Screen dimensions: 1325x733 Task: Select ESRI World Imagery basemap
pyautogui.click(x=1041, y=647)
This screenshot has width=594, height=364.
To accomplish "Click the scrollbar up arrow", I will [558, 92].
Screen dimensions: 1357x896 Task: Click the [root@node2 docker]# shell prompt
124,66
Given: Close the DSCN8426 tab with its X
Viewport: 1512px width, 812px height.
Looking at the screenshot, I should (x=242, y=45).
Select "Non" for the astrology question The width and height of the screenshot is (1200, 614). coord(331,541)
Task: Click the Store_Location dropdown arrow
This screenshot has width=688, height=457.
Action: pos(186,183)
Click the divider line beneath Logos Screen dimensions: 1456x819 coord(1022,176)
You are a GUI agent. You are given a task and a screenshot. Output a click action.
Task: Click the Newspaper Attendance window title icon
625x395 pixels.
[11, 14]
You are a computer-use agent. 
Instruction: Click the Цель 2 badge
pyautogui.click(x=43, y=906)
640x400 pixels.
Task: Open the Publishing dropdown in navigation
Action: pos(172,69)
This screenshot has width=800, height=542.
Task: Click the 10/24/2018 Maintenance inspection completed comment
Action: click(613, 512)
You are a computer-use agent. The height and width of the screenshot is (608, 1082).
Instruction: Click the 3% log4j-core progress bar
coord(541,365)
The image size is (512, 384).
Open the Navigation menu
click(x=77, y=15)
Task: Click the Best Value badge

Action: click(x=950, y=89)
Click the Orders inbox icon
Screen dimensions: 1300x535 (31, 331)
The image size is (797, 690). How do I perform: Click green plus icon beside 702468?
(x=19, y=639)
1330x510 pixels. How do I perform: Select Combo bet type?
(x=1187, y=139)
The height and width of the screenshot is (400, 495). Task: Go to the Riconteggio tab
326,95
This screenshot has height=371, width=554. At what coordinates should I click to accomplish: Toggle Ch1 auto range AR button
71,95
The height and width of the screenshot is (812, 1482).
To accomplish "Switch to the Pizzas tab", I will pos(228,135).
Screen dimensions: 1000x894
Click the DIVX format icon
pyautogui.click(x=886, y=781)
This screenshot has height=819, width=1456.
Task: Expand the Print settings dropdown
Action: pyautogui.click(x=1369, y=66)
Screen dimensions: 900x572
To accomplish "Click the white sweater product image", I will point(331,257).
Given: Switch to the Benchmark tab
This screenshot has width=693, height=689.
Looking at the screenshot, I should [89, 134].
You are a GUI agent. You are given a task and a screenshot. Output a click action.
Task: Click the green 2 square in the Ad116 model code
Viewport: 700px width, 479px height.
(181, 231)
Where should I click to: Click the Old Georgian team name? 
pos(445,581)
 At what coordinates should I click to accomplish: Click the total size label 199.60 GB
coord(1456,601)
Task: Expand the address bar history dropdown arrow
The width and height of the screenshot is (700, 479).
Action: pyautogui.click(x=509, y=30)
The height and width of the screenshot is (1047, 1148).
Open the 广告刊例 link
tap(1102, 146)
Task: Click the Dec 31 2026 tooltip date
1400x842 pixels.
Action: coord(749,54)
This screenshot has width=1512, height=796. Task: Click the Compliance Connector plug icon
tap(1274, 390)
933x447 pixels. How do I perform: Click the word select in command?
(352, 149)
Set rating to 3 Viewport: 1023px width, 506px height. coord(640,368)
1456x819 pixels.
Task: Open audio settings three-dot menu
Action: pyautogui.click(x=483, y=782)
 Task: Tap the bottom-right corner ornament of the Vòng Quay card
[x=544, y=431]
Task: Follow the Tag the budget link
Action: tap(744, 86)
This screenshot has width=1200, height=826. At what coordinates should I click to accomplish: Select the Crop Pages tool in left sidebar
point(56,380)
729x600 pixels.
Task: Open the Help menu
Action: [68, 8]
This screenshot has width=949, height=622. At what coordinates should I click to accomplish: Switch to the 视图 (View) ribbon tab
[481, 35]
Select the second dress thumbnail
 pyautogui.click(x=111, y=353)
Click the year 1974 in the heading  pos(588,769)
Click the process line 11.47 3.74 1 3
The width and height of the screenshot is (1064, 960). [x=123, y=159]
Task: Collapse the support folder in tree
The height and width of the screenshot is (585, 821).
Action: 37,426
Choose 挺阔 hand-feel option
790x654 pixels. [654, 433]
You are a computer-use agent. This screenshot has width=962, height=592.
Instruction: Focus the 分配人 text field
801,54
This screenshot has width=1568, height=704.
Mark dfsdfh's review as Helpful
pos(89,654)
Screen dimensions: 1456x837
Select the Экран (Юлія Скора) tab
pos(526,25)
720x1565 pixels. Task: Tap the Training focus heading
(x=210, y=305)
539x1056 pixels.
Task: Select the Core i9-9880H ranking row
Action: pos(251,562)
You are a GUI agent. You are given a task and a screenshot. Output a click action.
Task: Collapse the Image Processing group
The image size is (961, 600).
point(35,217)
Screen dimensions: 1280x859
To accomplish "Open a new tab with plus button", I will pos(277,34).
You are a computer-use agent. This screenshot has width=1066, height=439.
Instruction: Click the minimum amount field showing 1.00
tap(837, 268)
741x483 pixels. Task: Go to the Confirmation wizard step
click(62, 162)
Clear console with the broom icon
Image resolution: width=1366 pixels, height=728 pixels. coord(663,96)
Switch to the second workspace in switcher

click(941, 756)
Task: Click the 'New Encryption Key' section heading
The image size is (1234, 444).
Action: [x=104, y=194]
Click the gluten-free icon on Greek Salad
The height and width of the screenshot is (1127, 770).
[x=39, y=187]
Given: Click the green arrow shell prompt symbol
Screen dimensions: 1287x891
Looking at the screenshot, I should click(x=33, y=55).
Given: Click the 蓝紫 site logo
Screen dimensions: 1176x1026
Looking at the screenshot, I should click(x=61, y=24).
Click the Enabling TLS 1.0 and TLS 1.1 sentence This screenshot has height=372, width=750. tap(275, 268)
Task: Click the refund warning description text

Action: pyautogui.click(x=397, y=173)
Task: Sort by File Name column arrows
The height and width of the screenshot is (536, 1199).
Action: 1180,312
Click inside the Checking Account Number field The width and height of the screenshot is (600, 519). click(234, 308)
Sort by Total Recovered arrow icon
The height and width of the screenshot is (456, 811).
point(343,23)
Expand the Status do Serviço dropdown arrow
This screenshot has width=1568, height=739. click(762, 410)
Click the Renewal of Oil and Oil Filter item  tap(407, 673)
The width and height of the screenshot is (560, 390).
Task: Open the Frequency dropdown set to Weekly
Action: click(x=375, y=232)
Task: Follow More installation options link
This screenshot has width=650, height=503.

* * * * * * * * *

- Exercise description -
Scan the records above and count the lines that contain "computer". No text besides the count.

- Response area -
4